◆ Assigned task ◆
I would like the entries transcribed word for word, please, with the pictures removed.

Saved entries:

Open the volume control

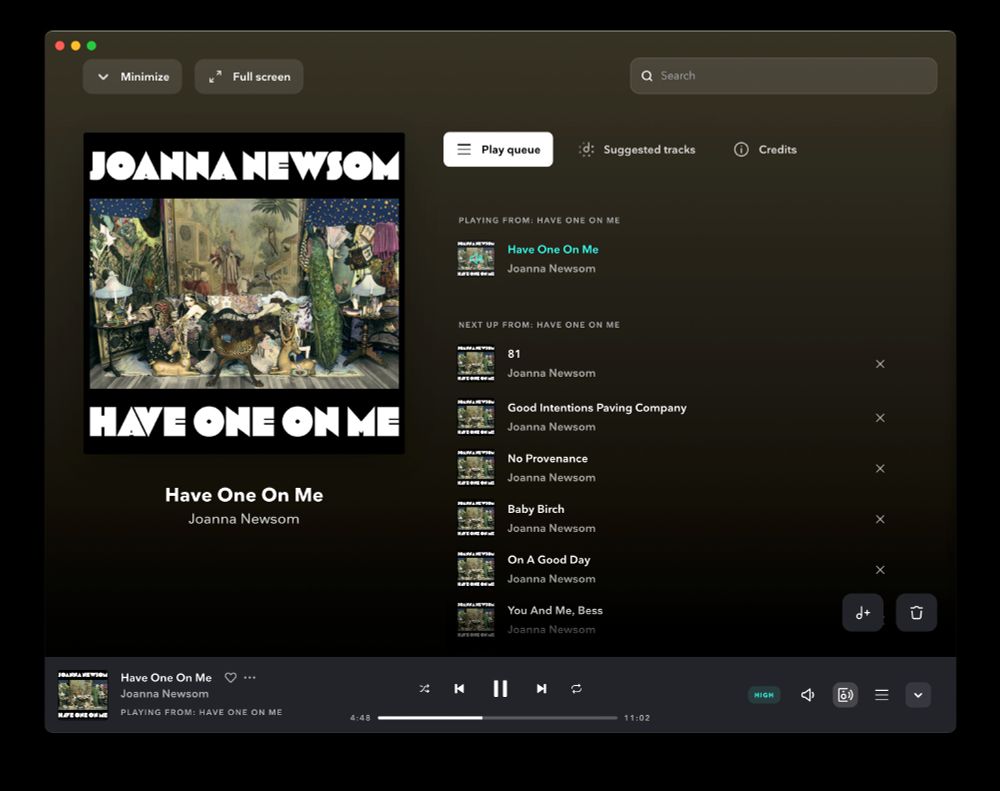807,694
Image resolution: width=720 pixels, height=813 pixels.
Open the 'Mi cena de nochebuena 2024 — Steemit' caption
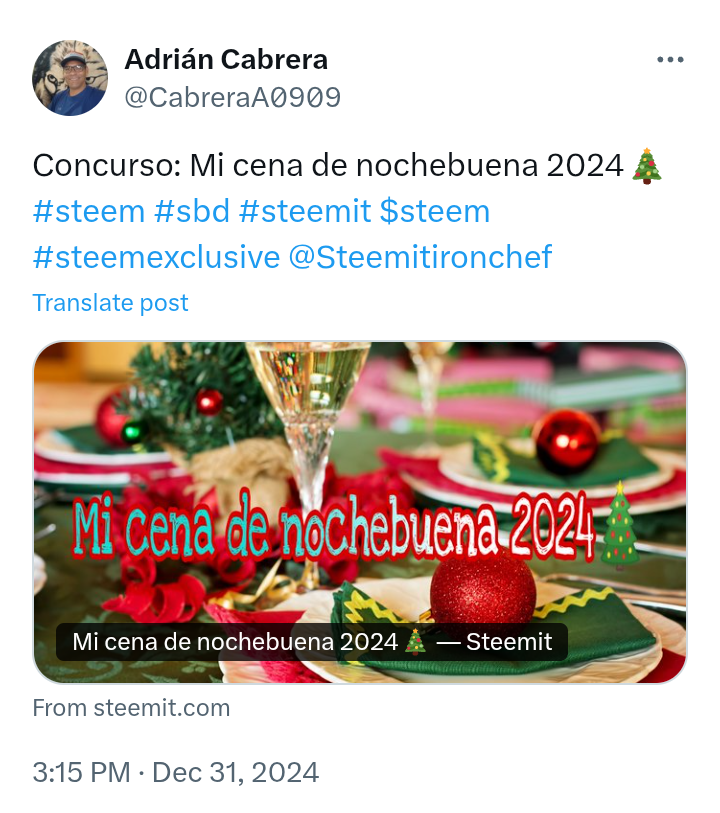[x=312, y=641]
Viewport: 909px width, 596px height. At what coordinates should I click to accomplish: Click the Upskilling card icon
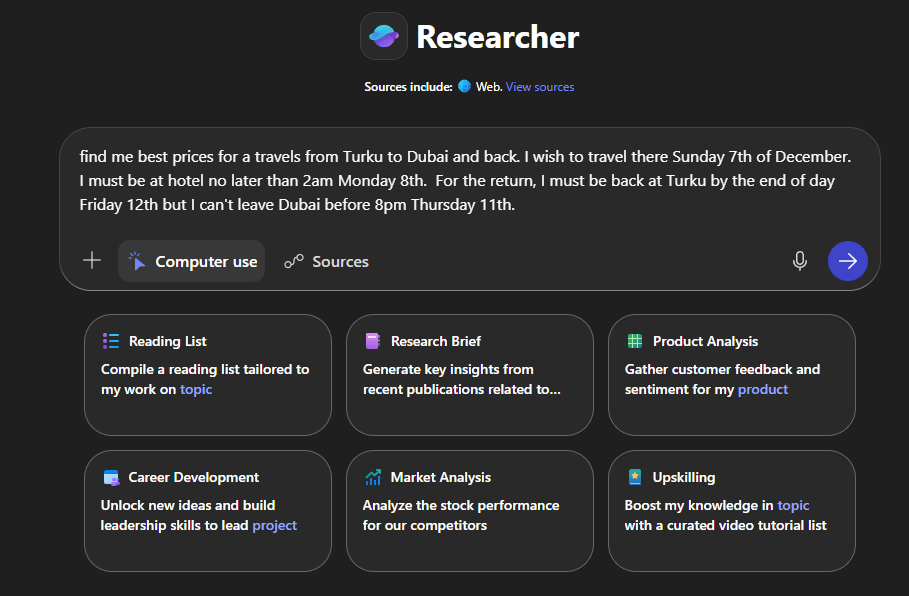pyautogui.click(x=635, y=477)
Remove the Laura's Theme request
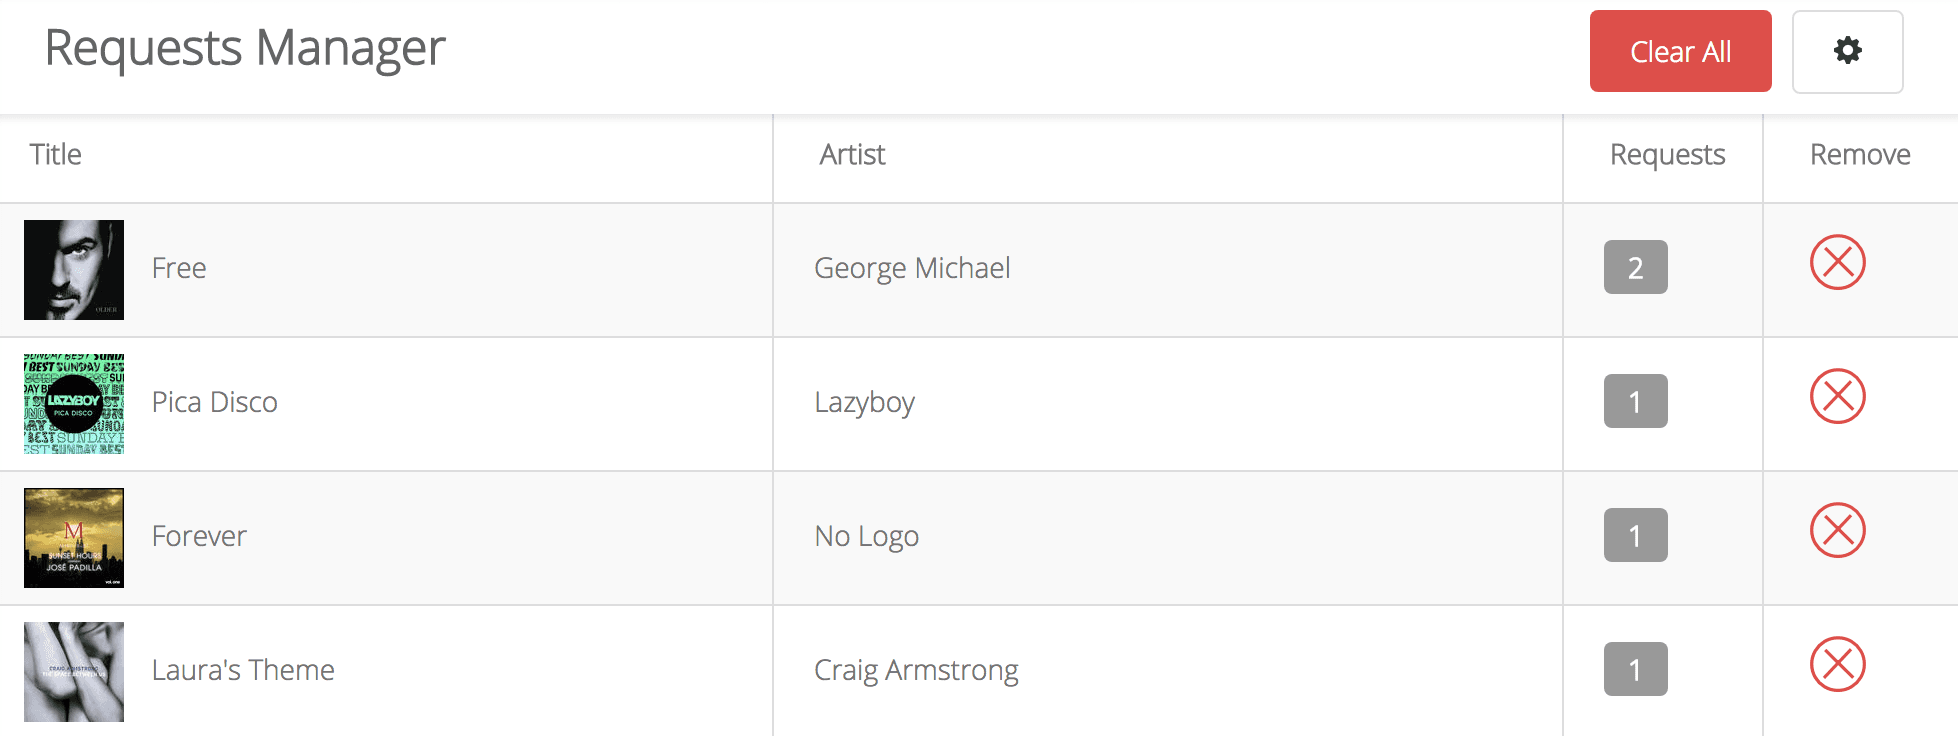 pyautogui.click(x=1837, y=665)
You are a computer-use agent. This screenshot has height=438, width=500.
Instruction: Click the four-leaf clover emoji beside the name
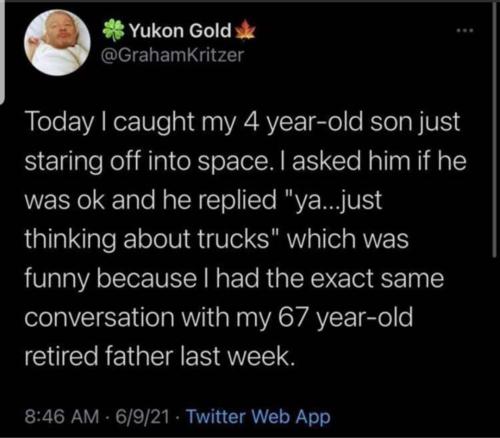point(113,30)
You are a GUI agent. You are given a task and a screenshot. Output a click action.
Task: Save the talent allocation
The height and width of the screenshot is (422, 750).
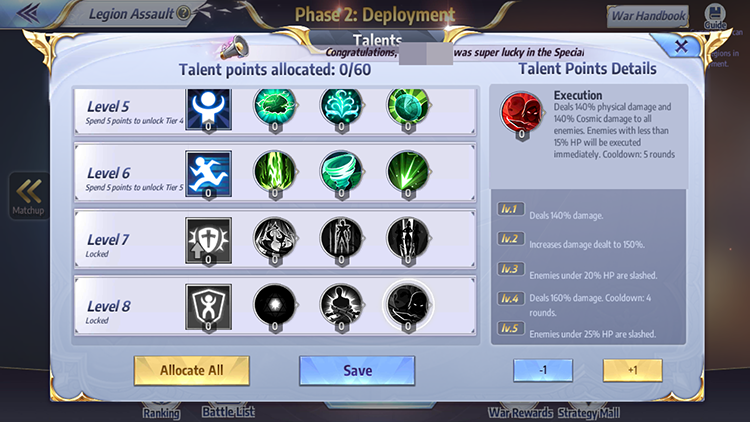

◆ Your response ◆
Open the volume control

807,694
Image resolution: width=720 pixels, height=813 pixels.
Open the 'Mi cena de nochebuena 2024 — Steemit' caption
[x=312, y=641]
Viewport: 909px width, 596px height. At what coordinates should I click to accomplish: Click the Upskilling card icon
pyautogui.click(x=635, y=477)
Remove the Laura's Theme request
 pyautogui.click(x=1837, y=665)
You are a computer-use agent. This screenshot has height=438, width=500.
Instruction: Click the four-leaf clover emoji beside the name
point(113,30)
You are a GUI agent. You are given a task and a screenshot. Output a click action.
Task: Save the talent allocation
The height and width of the screenshot is (422, 750).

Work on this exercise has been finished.